_Extracted material_
▬▬▬▬▬▬▬▬▬▬
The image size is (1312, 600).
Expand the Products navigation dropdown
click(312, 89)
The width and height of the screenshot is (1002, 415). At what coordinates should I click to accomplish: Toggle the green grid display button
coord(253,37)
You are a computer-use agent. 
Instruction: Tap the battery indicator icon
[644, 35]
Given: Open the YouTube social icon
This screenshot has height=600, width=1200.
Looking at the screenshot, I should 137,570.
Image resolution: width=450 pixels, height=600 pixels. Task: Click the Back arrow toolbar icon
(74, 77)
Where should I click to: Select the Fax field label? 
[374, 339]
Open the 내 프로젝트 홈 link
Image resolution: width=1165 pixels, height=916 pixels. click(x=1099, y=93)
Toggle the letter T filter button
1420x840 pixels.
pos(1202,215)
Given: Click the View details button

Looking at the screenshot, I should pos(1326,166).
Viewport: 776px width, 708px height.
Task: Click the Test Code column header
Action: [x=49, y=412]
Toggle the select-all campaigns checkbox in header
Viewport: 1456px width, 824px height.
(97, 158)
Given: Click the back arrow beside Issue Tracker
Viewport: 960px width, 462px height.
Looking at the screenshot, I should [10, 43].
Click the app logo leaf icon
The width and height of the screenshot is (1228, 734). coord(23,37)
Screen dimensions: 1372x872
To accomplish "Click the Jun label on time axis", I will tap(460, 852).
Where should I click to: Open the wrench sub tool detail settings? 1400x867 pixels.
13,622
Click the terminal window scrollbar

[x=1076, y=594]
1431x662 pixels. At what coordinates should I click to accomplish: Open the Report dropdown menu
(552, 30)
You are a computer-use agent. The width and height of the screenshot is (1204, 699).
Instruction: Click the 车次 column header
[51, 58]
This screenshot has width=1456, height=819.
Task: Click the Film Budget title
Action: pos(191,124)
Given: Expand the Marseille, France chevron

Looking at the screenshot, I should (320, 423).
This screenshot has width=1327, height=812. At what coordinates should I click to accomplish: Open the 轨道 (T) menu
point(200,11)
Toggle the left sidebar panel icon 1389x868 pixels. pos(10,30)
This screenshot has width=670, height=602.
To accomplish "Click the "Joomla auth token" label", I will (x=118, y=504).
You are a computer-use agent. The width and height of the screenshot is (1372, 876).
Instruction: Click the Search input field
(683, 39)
▬▬▬▬▬▬▬▬▬▬
_Direction_
Transcribe the data above word for word, beginning at the line that contains "Toggle the left" and continuing through the last line of the data.

_Output of the task_
Toggle the left sidebar panel icon 1389x868 pixels. pos(10,30)
This screenshot has width=670, height=602.
To accomplish "Click the "Joomla auth token" label", I will (x=118, y=504).
You are a computer-use agent. The width and height of the screenshot is (1372, 876).
Instruction: Click the Search input field
(683, 39)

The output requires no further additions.